=== ITEMS ===

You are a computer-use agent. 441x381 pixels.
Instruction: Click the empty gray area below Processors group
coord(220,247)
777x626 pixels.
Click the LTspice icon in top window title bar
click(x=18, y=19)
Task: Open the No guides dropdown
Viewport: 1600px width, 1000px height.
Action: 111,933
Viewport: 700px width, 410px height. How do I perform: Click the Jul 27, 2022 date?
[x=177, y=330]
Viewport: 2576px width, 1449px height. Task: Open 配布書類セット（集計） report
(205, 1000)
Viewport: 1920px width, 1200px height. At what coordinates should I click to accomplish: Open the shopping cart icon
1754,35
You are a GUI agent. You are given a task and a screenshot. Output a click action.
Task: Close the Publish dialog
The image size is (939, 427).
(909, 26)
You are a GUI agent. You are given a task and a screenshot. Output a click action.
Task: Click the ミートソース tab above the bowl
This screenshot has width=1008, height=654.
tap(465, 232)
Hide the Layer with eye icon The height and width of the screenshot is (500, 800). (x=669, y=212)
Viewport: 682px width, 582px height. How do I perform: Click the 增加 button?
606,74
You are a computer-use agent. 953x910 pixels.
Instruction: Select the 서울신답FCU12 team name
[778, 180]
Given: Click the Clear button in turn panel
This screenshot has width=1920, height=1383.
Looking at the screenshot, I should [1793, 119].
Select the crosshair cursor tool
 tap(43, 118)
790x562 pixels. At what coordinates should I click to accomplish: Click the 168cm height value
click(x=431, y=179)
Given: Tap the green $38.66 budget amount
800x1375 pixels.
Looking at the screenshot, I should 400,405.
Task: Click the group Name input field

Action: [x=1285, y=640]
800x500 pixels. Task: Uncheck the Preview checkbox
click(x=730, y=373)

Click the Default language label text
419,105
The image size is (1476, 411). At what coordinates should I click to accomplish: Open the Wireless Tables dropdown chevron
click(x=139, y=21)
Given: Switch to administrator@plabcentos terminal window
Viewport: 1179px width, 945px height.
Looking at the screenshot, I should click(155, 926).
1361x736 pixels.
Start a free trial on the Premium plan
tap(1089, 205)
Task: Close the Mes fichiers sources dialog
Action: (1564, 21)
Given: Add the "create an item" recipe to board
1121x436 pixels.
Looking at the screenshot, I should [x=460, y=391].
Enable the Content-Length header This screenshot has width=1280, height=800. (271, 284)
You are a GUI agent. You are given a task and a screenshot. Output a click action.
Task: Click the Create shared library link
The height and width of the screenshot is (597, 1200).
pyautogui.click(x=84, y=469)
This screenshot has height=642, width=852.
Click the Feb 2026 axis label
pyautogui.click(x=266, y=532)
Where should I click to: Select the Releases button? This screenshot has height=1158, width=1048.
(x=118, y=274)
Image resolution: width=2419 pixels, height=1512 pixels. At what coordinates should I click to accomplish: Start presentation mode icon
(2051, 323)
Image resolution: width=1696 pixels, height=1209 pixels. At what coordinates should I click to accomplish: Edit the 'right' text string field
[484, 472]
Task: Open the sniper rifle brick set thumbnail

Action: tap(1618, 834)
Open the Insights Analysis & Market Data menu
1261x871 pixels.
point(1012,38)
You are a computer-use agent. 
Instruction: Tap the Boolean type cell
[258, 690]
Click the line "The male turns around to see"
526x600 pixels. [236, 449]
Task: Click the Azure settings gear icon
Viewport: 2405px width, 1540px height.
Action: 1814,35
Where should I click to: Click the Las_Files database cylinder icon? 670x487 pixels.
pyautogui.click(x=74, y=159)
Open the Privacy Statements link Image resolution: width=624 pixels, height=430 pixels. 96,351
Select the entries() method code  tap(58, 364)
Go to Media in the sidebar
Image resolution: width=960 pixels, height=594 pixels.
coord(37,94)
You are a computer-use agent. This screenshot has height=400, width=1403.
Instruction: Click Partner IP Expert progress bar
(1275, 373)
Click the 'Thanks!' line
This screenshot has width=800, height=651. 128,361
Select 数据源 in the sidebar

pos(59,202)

===

* [CHALLENGE] Reproduce all of the records above word for word, with no changes.

* [REPLY]
You are a computer-use agent. 441x381 pixels.
Instruction: Click the empty gray area below Processors group
coord(220,247)
777x626 pixels.
Click the LTspice icon in top window title bar
click(x=18, y=19)
Task: Open the No guides dropdown
Viewport: 1600px width, 1000px height.
Action: 111,933
Viewport: 700px width, 410px height. How do I perform: Click the Jul 27, 2022 date?
[x=177, y=330]
Viewport: 2576px width, 1449px height. Task: Open 配布書類セット（集計） report
(205, 1000)
Viewport: 1920px width, 1200px height. At what coordinates should I click to accomplish: Open the shopping cart icon
1754,35
You are a GUI agent. You are given a task and a screenshot. Output a click action.
Task: Close the Publish dialog
The image size is (939, 427).
(909, 26)
You are a GUI agent. You are given a task and a screenshot. Output a click action.
Task: Click the ミートソース tab above the bowl
This screenshot has width=1008, height=654.
tap(465, 232)
Hide the Layer with eye icon The height and width of the screenshot is (500, 800). (x=669, y=212)
Viewport: 682px width, 582px height. How do I perform: Click the 增加 button?
606,74
You are a computer-use agent. 953x910 pixels.
Instruction: Select the 서울신답FCU12 team name
[778, 180]
Given: Click the Clear button in turn panel
This screenshot has width=1920, height=1383.
Looking at the screenshot, I should [1793, 119].
Select the crosshair cursor tool
 tap(43, 118)
790x562 pixels. At what coordinates should I click to accomplish: Click the 168cm height value
click(x=431, y=179)
Given: Tap the green $38.66 budget amount
800x1375 pixels.
Looking at the screenshot, I should 400,405.
Task: Click the group Name input field

Action: [x=1285, y=640]
800x500 pixels. Task: Uncheck the Preview checkbox
click(x=730, y=373)

Click the Default language label text
419,105
The image size is (1476, 411). At what coordinates should I click to accomplish: Open the Wireless Tables dropdown chevron
click(x=139, y=21)
Given: Switch to administrator@plabcentos terminal window
Viewport: 1179px width, 945px height.
Looking at the screenshot, I should click(155, 926).
1361x736 pixels.
Start a free trial on the Premium plan
tap(1089, 205)
Task: Close the Mes fichiers sources dialog
Action: (1564, 21)
Given: Add the "create an item" recipe to board
1121x436 pixels.
Looking at the screenshot, I should [x=460, y=391].
Enable the Content-Length header This screenshot has width=1280, height=800. (271, 284)
You are a GUI agent. You are given a task and a screenshot. Output a click action.
Task: Click the Create shared library link
The height and width of the screenshot is (597, 1200).
pyautogui.click(x=84, y=469)
This screenshot has height=642, width=852.
Click the Feb 2026 axis label
pyautogui.click(x=266, y=532)
Where should I click to: Select the Releases button? This screenshot has height=1158, width=1048.
(x=118, y=274)
Image resolution: width=2419 pixels, height=1512 pixels. At what coordinates should I click to accomplish: Start presentation mode icon
(2051, 323)
Image resolution: width=1696 pixels, height=1209 pixels. At what coordinates should I click to accomplish: Edit the 'right' text string field
[484, 472]
Task: Open the sniper rifle brick set thumbnail

Action: tap(1618, 834)
Open the Insights Analysis & Market Data menu
1261x871 pixels.
point(1012,38)
You are a computer-use agent. 
Instruction: Tap the Boolean type cell
[258, 690]
Click the line "The male turns around to see"
526x600 pixels. [236, 449]
Task: Click the Azure settings gear icon
Viewport: 2405px width, 1540px height.
Action: 1814,35
Where should I click to: Click the Las_Files database cylinder icon? 670x487 pixels.
pyautogui.click(x=74, y=159)
Open the Privacy Statements link Image resolution: width=624 pixels, height=430 pixels. 96,351
Select the entries() method code  tap(58, 364)
Go to Media in the sidebar
Image resolution: width=960 pixels, height=594 pixels.
coord(37,94)
You are a computer-use agent. This screenshot has height=400, width=1403.
Instruction: Click Partner IP Expert progress bar
(1275, 373)
Click the 'Thanks!' line
This screenshot has width=800, height=651. 128,361
Select 数据源 in the sidebar

pos(59,202)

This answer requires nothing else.